Protestant religious reformers and political philosophers like John Locke and Jacques Rousseau challenged this standard. They insisted on the importance of individual choice and on every citizen’s agency in deciding what was best for them. They believed God’s will would best be expressed through the voice of the people, not the voice of a king. This became a powerful idea in England’s American colonies. The frontier environment had always inspired individual thought and action, which made those colonies a natural home for political ideas giving voice to the people. As a result, an individual’s right to vote and the electoral process supporting that vote became enshrined as virtually a sacred trust in the Constitution of the United States. That Constitution has endured, but what of the sacred trust?

On the one hand, many citizens now seem to think the vote is a bothersome strain rather than a granted duty. They want weeks, not days, to get around to it; they want relaxed security measures because they can’t be bothered to get an official identification document; and they expect conveniences made so they don’t have to bother going to a polling place. What happened to obligation? What happened to their understanding of sacred trust?

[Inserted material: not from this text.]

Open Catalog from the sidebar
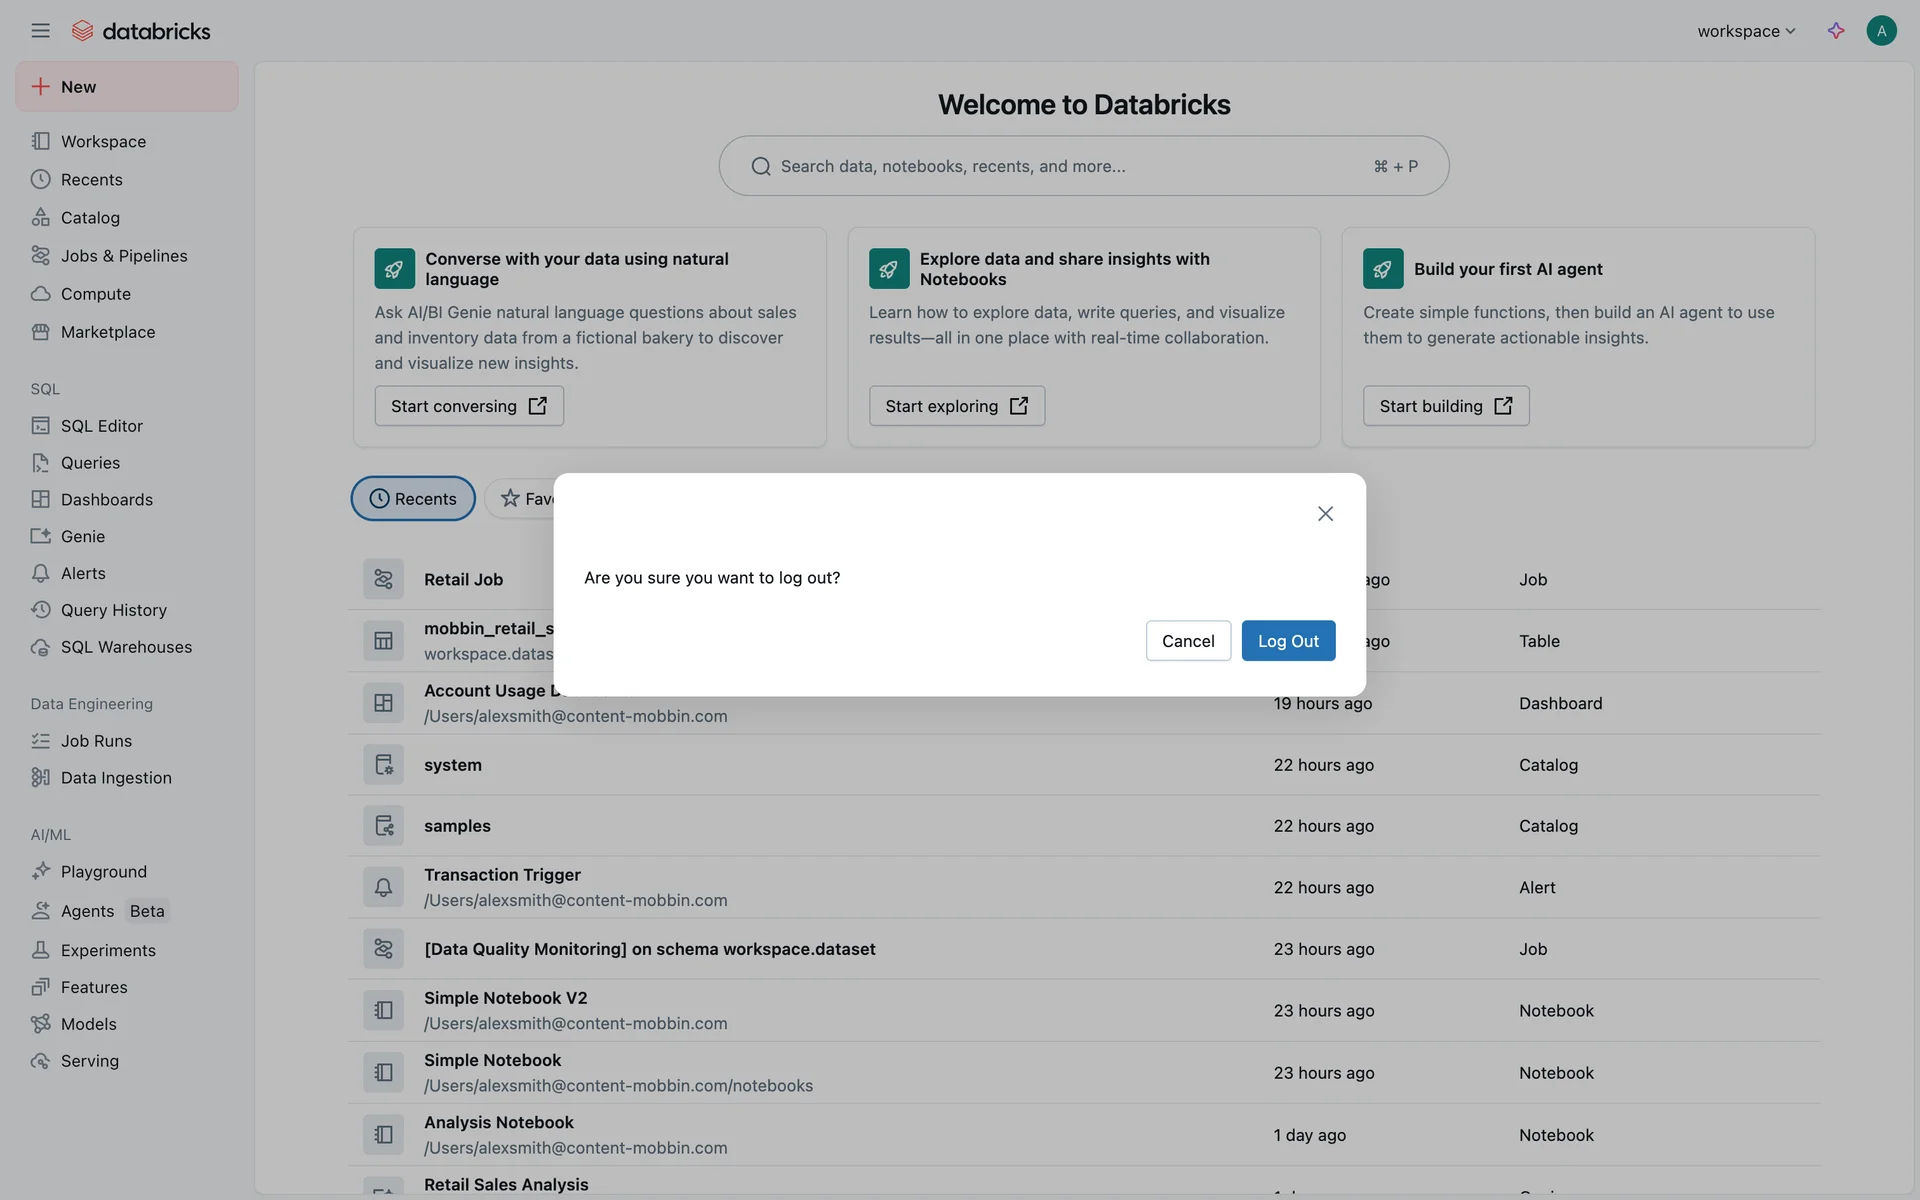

At the same time, other citizens seem intent on destroying the electoral process. Threats to election officials, interdiction of the process by politicized “watchers,” and baseless claims of fraud and incompetence are all promoted by those who want to weaken faith in election results. In that, they want to weaken elections and, in that, they want to weaken democracy. What happened to their understanding of sacred trust?

All this has led to a confidence problem to which both sides of our political spectrum have contributed. It is time we all remember the responsibilities, even the demands of the sacred trust and not only participate in elections, but decry false claims of their corruption.